Rachel Gladstone for DivorcedMoms.com
I arrived in this country in my late-twenties and within a few years I’d embraced Thanksgiving as my favorite holiday. Having children of my own helped me learn more about the origins of the festival. Their art projects, their writing assignments and classroom parties came with a heavy emphasis on being thankful for what we have. That’s hugely helpful after the hard journey through divorce. It’s also healthy and beneficial to be thankful for what you no longer have, as Rachel Gladstone with DivorcedMoms.com writes:
Thanksgiving is my favorite holiday. It’s all about family and friends getting together, seeing how many times in one day we can eat ourselves to the bursting point and how many naps we can take.
There are no gifts to give, comfortable clothing is de rigueur and if you want to take your life in your hands, Black Friday comes fast on the heels of Turkey Thursday, and the shop-till-you-drop marathon that begins at 4:00 in the morning (if you’re truly dedicated) will leave you exhausted and good for nothing but eating leftovers and taking more naps.

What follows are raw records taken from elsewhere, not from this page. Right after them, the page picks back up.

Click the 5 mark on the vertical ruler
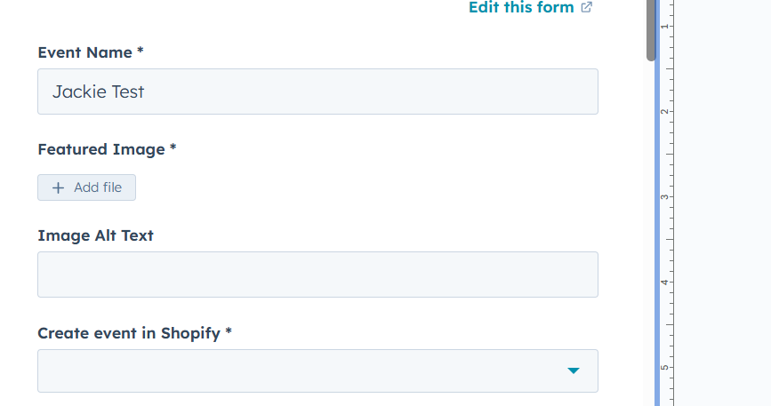Image resolution: width=771 pixels, height=406 pixels. 663,367
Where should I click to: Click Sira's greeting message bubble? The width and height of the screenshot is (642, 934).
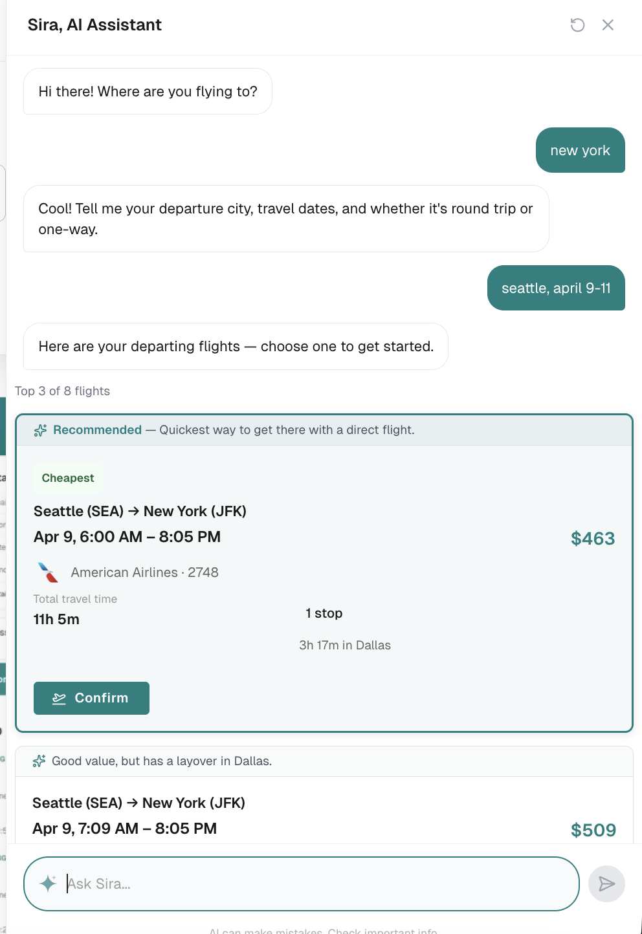(147, 91)
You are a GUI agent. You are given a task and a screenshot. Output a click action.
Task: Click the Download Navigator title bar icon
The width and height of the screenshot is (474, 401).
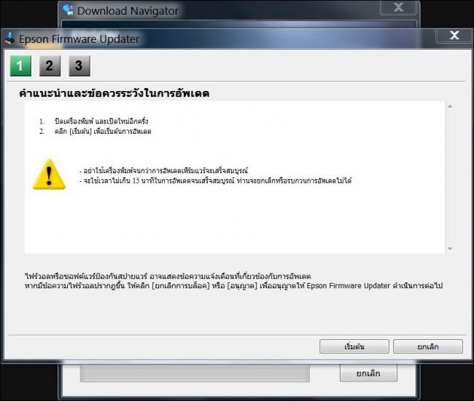point(69,10)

Thanksgiving is a day we like to proclaim how thankful we are for what we have. But what about the things we are thankful we don’t have?
For instance, I am thankful I don’t have to suffer through another dreary Thanksgiving with my ex and thankful that this is the second year I get that particular reprieve (it’s what I imagine being released from prison must feel like). I am thankful I don’t have to serve dinner at 2:00, like his mother did and can eat, instead, at 4:00.

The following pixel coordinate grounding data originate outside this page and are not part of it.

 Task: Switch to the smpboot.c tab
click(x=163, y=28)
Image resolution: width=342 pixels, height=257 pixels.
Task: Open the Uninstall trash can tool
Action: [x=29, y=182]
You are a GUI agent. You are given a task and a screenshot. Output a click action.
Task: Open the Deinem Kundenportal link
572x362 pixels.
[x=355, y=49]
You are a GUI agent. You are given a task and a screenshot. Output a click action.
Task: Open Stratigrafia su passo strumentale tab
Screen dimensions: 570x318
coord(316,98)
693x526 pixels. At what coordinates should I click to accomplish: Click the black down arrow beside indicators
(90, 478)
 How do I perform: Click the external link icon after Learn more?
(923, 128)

And the added advantage of not having to wake at 5:00 in the morning (when it’s still dark outside, for God’s sake) to get the bird stuffed and in the oven, makes me want to do a little dance. I am thankful not to be subjected to the sound of football on TV, from dawn to dusk, and thankful that I don’t have to cook the meal and clean up afterwards all by my lonesome – my ex never, ever offered to lift a finger to help.
But in the plus column, I am thankful that I managed to navigate the bumpy roads that criss-cross the inhospitable deserts of post-divorce hell quite successfully, and that I am able, once again, to live my life on my own terms.
And I am thankful that the lessons I learned while slogging through it all made me stronger because, let’s face it, what doesn’t kill you tends to have that affect. That I got to keep my house and still have a place to put my table and to hang my hat is almost a miracle. I have my health, my sanity is fairly in-tact, I’m ready to move forward without regret and I find that I’m a little less bitter and angry with the passing of every day. Once again, all seems right with the world which is quite a big relief. And for that, I am truly thankful.